The two-pronged mission of the Novo Nordisk Foundation Initiative for Vaccines & Immunity (NIVI) is to generate knowledge on host immunity, host-pathogen interactions, and vaccine technologies, and translate this knowledge into vaccines that provide robust, durable, and broad immunity against respiratory pathogens.
This will be achieved by anchoring NIVI’s research activities within the Novo Nordisk Foundation Center for Vaccines & Immunity, or NCVI), and simultaneously establishing a limited liability company wholly owned by the Foundation (the Novo Nordisk Foundation Vaccine Accelerator, or NVAC). Within this configuration, multidisciplinary NIVI project teams will collaborate closely on technology development, key data generation, and overall progress towards developing new vaccines.
A key role for NVAC will be to catalyze progress towards achieving the NIVI mission by enabling access to cutting edge technologies needed to facilitate the Initiative’s comparative, data-driven approach to design, test, and optimize novel vaccine candidates. NVAC will also provide capabilities and expertise (either directly, or via external strategic partnerships) to ensure the full value chain, from exploratory research to clinical Phase 2 translational development, can be achieved.
The three main objectives for NVAC are:
- To enable key research by in-licensing IP
NIVI will require a broad portfolio of diverse vaccine platforms, as well as ensure access to a state-of-the-art ‘adjuvant toolbox’ through dedicated strategic partnerships. To enable this, NVAC will have an expert team that will evaluate potential promising IP and negotiate business terms to acquire and develop vaccine technologies (including antigens, delivery systems, adjuvants and vaccine platforms) for dedicated translational research activities. The overall aim is to ensure IP/technologies are available to NCVI researchers for evaluation, combination, and optimization with the aim to develop novel vaccines against the NIVI pathogens and generate comprehensive comparative datasets on different vaccine platforms.
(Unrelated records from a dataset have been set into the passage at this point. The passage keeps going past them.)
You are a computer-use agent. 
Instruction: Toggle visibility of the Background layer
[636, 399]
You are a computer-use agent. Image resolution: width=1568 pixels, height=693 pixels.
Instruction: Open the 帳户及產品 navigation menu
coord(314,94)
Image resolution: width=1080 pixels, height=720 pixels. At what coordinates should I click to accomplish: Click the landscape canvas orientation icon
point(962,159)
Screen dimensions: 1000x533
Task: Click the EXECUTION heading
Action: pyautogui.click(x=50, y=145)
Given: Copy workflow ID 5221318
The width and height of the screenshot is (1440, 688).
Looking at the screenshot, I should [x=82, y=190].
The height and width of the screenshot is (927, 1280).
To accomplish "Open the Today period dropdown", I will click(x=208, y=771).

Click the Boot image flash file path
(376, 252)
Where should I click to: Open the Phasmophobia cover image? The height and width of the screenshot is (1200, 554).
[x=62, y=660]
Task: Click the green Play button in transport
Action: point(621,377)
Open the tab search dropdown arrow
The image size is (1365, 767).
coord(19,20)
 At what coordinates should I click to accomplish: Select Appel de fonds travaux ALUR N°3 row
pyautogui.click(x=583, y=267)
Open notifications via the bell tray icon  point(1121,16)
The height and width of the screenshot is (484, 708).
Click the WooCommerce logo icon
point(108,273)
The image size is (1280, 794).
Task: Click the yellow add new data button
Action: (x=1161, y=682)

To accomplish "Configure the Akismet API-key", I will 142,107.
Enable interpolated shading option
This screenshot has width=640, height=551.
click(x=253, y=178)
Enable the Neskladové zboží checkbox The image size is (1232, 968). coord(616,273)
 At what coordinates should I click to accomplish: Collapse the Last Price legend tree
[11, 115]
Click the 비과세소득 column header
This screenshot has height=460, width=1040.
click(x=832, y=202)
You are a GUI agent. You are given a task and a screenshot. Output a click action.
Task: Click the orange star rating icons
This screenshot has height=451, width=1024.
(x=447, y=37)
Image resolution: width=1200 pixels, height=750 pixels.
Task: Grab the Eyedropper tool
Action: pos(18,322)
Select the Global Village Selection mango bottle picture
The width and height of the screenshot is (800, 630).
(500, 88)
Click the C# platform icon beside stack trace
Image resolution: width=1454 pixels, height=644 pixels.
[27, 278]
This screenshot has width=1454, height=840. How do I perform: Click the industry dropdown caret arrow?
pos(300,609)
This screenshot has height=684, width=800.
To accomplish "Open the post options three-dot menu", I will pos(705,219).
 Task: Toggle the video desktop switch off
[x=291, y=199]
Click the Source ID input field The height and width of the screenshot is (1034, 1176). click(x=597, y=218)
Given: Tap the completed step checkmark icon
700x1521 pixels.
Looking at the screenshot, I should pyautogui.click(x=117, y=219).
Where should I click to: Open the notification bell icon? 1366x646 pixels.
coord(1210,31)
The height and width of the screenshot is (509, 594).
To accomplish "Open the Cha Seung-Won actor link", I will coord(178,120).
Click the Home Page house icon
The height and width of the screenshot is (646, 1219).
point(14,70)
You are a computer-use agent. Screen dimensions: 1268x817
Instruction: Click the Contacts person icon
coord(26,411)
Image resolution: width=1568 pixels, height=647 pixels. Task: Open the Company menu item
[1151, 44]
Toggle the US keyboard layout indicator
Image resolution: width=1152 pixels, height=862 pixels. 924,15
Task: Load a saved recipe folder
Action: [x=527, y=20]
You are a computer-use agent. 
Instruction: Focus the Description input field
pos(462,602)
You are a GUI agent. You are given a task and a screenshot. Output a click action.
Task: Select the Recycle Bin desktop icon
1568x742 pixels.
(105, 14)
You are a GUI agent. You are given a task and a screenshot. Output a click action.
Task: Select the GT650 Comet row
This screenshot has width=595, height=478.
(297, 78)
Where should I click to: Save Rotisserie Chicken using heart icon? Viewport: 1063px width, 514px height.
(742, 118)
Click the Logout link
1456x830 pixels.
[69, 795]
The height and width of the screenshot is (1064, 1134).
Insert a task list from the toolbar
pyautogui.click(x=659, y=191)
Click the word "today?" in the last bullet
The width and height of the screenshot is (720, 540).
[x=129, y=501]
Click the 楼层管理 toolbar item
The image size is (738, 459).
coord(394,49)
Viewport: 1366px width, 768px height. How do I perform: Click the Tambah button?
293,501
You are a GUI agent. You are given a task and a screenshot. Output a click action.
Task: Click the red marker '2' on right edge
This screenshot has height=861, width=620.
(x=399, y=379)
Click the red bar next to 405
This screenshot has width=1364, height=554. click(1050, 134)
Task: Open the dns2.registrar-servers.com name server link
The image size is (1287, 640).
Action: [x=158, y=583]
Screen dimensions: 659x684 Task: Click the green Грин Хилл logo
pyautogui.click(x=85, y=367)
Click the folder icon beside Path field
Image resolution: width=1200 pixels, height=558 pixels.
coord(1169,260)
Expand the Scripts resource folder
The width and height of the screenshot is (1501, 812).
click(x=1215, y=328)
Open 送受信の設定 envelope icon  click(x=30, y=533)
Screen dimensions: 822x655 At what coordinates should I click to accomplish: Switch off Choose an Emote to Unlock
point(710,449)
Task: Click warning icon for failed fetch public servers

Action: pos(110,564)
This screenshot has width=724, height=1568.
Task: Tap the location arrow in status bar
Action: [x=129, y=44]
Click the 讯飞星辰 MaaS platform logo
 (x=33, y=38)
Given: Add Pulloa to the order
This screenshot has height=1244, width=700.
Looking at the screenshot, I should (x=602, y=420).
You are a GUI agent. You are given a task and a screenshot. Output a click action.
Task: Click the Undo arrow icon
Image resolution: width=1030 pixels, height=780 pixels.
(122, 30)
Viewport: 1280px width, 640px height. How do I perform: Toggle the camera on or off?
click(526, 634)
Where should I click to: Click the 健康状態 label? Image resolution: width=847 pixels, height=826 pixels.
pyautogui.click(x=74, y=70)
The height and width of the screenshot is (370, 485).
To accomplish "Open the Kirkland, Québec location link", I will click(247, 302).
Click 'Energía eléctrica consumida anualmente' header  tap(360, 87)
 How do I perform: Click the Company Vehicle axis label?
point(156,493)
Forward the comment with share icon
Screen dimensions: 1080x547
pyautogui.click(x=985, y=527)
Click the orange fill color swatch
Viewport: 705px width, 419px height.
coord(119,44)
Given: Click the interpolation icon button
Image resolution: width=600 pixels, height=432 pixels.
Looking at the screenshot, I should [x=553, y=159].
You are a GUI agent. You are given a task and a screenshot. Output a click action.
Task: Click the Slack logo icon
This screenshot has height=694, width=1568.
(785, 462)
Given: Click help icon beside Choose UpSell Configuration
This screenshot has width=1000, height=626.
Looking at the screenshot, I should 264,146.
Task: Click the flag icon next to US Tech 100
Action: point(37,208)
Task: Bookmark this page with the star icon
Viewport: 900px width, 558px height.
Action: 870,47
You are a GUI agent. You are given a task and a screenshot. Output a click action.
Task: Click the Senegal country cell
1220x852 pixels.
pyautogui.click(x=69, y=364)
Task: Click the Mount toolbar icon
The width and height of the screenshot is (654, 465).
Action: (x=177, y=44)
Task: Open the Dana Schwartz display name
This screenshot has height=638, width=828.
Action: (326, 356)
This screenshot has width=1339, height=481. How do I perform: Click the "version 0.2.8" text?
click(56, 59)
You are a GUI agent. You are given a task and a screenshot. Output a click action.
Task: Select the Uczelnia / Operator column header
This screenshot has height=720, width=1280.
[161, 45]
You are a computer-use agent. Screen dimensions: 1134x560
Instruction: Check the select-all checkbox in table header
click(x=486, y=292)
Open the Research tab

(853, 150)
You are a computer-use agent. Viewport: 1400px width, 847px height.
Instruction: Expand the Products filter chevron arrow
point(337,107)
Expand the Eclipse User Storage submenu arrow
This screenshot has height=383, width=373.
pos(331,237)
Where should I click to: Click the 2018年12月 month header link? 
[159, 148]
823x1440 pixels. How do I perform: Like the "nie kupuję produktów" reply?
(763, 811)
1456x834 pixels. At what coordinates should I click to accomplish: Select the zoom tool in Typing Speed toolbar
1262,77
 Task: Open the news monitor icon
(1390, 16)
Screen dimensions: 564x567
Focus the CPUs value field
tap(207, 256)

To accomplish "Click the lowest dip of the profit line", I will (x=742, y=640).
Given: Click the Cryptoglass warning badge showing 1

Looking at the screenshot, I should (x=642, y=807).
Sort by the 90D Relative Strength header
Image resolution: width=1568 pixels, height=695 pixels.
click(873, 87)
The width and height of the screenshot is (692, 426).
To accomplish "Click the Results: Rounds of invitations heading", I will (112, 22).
- Optimize early process development and technology transfer
NVAC will ensure that quality considerations are implemented and documented from early discovery by 1) providing high quality reagents and analytical assays for the NCVI research teams, 2) optimizing small-scale manufacturing, purification, and formulation, 3) overseeing technology transfer to a production partner that can scale up and manufacture vaccine candidates under GMP for Phase 1 and 2 clinical trials, and 4) validating assays that can be used in clinical trials.
- Oversee advanced vaccine development, clinical testing, and out-licensing of lead vaccine candidates
If NIVI’s research results in a lead vaccine candidate with promising data, a professional vaccine development team will develop a detailed proposal and budget for advanced vaccine development and clinical testing. NVAC will then coordinate the production of GMP-certified vaccines and oversee Phase 1 and 2 clinical trials in collaboration with dedicated clinical trial partners. Once NIVI has a promising lead vaccine candidate with supporting clinical trial data, the vaccine package including intellectual property (IP) rights, preclinical/clinical data, and manufacturing know-how will be out-licensed to a commercial partner for further clinical development, large-scale manufacturing, and marketing under relevant global access and revenue sharing agreements. Any revenue will be reinvested in NIVI.